**Document excerpt:**
Figure 2. The physicochemical component differences between the healthy and moldy cigar tobacco leaves. According to one-way ANOVA, the number of asterisks indicates the significant differences between treatments: *indicates 0.01 < p ≤ 0.05; **indicates 0.001 < p ≤ 0.01; ***indicates p ≤ 0.001, the same as below.

Figure 3

Figure 3. A comparative analysis between the physicochemical components of the healthy and moldy cigar tobacco leaves.

3.3 Microbial community composition of the moldy and healthy cigar tobacco leaves

Venn diagram analysis revealed (see Figure 4) that MC contained a total of 58 fungal operational taxonomic units (OTUs), of which 12 were unique, and 32 fungal genera, of which five were unique. A total of 1,558 bacterial OUTs were identified, of which 881 were unique to MC, while 546 bacterial genera were present, of which 196 were unique. The number of fungal OUTs and genera was significantly lower in MC than in HC, while the bacterial numbers were higher. Furthermore, a comparison between the relative fungal and bacterial abundance at the genus level in MC and HC revealed significant community composition differences. As shown in Figure 5A, Aspergillus dominated in MC, with a relative abundance exceeding 60%, which was significantly higher than in HC. Although Alternaria and Cladosporium were present, their abundance was significantly lower than in HC. Figure 5B shows the relative bacterial genera abundance in HC and MC. Pseudomonas dominated in MC with a relative abundance of nearly 40%, while that of Pantoea was about 20%. Both belong to the Proteobacteria phylum. Lactobacillus dominated in HC, with an approximate relative abundance of 30%. It belongs to the Firmicutes phylum, a crucial group of lactic acid bacteria commonly used in food fermentation. Acidovorax, also from the Proteobacteria phylum, displayed a relative abundance of about 20%. In summary, significant differences were evident between the microbial community compositions MC and HC, with Aspergillus and Alternaria representing the main differential fungi, which might be key contributors to tobacco deterioration and quality decline. The higher Cladosporium and Lactobacillus abundance in HC suggests that these microbes play a positive role in maintaining tobacco health. These analyses promote the understanding of the dynamic changes in the microbial ecology of tobacco leaves and can provide a microbiological basis for tobacco quality control.

**Data section:**

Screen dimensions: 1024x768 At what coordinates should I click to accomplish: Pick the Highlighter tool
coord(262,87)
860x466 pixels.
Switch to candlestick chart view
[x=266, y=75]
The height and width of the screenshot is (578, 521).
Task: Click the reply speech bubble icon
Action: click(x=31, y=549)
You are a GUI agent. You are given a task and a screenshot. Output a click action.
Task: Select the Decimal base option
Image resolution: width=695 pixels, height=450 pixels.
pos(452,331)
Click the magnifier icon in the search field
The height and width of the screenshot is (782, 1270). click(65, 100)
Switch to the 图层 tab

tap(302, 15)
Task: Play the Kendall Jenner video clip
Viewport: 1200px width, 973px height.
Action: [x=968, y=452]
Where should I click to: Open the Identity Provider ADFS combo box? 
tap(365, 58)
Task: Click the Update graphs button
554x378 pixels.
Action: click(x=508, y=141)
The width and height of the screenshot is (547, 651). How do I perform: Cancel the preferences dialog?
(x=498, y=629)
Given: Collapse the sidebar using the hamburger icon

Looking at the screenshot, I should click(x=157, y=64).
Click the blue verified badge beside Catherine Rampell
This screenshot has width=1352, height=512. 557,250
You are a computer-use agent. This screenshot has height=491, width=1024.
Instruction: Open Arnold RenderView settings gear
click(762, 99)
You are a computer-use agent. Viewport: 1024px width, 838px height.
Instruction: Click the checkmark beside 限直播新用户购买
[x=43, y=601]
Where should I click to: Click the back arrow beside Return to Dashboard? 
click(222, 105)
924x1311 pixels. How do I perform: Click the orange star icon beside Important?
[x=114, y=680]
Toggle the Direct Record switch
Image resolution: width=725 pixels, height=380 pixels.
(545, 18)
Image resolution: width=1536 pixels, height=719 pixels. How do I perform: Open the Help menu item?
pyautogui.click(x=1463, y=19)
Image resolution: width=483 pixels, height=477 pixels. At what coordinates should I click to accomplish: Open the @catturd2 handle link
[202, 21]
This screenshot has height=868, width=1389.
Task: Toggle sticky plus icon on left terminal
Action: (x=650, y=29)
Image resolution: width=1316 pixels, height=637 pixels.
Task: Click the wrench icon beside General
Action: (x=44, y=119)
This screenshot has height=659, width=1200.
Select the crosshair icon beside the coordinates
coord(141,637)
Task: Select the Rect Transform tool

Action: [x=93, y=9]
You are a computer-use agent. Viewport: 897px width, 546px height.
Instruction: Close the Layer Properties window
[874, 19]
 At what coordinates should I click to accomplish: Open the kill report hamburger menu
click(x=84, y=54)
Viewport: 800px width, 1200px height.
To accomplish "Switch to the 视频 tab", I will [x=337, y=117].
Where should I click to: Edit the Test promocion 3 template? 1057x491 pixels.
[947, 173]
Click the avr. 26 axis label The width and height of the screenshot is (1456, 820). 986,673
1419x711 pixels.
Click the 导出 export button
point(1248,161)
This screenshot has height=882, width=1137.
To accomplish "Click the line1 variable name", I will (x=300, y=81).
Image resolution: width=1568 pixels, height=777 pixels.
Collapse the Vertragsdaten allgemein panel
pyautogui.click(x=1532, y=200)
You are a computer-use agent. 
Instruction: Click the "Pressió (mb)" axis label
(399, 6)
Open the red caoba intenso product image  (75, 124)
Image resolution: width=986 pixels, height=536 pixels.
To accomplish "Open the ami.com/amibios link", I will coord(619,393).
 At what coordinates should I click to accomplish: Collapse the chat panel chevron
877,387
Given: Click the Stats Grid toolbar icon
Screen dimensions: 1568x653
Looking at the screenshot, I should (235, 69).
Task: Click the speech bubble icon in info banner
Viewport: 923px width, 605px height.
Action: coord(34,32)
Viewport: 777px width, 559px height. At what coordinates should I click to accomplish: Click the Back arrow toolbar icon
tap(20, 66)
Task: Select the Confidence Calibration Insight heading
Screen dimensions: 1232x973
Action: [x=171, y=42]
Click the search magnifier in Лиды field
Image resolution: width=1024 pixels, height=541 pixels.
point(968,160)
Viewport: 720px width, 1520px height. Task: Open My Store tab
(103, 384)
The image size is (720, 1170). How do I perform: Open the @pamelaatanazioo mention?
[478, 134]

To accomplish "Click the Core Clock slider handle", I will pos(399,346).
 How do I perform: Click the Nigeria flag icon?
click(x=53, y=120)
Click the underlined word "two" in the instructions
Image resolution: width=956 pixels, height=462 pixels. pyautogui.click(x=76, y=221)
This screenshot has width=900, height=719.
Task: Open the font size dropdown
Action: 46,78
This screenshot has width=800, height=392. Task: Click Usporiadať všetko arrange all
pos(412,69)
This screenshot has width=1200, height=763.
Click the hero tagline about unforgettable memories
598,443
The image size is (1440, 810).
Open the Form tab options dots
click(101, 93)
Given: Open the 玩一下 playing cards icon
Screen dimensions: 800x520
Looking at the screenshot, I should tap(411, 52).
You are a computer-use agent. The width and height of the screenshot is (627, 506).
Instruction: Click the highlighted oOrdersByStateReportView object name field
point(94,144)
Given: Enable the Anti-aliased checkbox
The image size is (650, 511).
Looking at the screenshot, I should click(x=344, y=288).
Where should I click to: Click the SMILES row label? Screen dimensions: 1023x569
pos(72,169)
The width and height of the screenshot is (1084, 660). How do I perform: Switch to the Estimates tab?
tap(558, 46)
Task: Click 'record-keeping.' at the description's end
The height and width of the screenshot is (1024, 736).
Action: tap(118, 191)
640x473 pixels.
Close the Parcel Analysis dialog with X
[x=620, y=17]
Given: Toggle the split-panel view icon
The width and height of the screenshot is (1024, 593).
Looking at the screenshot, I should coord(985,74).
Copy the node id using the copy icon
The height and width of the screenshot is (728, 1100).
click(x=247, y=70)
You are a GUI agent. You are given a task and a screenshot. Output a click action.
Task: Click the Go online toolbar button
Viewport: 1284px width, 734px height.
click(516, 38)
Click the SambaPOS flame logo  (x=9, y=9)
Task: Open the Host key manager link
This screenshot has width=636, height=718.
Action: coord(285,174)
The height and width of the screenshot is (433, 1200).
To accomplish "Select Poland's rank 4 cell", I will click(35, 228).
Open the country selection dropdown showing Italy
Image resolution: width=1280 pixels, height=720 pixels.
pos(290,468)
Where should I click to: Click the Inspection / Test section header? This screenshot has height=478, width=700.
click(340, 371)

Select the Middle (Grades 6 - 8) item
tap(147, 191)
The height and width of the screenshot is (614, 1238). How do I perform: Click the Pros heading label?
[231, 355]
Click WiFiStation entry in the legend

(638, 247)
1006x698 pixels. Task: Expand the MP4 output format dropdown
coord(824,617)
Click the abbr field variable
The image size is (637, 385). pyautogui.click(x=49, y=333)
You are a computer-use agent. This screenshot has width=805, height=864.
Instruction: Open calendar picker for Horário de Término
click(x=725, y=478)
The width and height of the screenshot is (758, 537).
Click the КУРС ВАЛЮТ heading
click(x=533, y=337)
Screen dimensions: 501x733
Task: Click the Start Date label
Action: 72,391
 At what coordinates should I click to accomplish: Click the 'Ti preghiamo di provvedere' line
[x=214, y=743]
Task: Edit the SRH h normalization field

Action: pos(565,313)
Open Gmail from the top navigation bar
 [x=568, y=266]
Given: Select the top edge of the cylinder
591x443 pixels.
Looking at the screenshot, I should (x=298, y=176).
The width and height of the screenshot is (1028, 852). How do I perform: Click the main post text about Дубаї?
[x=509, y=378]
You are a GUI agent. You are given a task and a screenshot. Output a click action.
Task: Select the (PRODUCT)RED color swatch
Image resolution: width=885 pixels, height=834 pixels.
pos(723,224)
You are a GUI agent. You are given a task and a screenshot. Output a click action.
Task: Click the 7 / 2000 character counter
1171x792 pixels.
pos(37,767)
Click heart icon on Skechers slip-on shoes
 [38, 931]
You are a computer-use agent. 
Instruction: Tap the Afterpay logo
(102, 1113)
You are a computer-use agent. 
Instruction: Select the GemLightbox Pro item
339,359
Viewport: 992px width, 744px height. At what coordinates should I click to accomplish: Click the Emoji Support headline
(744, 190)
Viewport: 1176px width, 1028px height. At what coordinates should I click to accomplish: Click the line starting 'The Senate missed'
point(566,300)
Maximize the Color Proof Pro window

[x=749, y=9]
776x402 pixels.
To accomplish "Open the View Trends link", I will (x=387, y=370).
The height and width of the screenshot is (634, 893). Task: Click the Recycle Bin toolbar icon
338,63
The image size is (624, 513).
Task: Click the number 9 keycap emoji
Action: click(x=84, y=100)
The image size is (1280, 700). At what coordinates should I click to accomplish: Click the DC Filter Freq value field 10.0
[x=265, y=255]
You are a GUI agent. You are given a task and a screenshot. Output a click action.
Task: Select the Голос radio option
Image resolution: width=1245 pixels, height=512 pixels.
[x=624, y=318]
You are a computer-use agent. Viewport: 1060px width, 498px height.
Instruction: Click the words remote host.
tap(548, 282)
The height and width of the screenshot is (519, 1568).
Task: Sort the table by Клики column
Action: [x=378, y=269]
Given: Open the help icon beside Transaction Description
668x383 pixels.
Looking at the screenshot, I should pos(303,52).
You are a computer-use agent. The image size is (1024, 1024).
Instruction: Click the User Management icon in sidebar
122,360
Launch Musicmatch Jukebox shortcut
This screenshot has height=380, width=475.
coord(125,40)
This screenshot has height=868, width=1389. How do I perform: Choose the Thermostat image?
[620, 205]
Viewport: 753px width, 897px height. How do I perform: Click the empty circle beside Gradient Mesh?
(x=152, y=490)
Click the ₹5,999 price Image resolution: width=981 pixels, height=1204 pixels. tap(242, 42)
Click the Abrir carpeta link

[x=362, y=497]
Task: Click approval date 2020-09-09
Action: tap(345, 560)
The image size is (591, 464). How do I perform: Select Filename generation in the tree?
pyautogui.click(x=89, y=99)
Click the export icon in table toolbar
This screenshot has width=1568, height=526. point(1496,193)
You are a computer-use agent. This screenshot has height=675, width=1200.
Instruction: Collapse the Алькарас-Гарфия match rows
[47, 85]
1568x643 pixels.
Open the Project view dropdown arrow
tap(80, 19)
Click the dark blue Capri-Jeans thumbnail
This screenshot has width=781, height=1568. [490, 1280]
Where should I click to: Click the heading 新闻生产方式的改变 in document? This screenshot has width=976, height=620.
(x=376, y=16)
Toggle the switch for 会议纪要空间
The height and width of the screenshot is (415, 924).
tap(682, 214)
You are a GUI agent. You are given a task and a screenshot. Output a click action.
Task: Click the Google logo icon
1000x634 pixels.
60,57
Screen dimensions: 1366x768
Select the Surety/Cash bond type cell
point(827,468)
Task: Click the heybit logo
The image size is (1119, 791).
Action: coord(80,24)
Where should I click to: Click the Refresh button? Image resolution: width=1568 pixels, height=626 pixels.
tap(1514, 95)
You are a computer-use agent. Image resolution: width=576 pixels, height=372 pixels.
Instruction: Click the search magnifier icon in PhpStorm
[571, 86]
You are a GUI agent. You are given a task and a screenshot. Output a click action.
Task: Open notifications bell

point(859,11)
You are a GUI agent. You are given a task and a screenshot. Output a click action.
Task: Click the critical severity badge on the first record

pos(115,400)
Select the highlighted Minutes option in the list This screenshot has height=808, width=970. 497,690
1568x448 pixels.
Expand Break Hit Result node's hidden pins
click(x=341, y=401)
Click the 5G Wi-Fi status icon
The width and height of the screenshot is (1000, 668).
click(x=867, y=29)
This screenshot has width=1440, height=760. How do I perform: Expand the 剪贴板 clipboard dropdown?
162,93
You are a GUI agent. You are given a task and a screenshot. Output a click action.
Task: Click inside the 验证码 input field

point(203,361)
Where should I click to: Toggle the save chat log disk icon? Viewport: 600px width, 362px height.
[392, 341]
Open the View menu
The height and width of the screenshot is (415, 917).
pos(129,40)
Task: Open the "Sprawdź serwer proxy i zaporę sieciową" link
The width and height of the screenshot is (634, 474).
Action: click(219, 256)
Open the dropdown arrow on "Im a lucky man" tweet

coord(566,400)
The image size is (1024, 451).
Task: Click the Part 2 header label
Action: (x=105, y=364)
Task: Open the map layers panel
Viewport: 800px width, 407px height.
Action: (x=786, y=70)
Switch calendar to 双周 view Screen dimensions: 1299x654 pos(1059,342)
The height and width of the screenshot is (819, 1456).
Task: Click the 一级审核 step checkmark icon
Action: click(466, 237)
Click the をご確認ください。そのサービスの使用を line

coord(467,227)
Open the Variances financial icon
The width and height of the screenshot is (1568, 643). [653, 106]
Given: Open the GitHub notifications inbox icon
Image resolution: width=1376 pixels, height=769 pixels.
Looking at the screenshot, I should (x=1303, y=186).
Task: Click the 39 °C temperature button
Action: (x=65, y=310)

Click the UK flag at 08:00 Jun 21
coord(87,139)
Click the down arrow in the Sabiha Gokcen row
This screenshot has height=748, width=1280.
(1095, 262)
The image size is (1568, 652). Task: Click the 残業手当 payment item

**Explore the material:**
(1) In the cigar tobacco excerpt, why are Cladosporium and Lactobacillus thought to help keep tobacco healthy? Answer in one to three sentences.
(2) According to the cigar tobacco excerpt, what relative abundance did Aspergillus reach in the moldy leaves?
(3) From the cigar tobacco excerpt, copy the passage starting at "Figure 2. The" and ending at "same as below.".
The lines come from a different source than the text about moldy cigar tobacco.

**Results by task:**
(1) Both are more abundant in the healthy leaves than in the moldy ones. The excerpt takes this higher abundance as a sign that they play a positive role in keeping tobacco healthy.

(2) More than 60%.

(3)
Figure 2. The physicochemical component differences between the healthy and moldy cigar tobacco leaves. According to one-way ANOVA, the number of asterisks indicates the significant differences between treatments: *indicates 0.01 < p ≤ 0.05; **indicates 0.001 < p ≤ 0.01; ***indicates p ≤ 0.001, the same as below.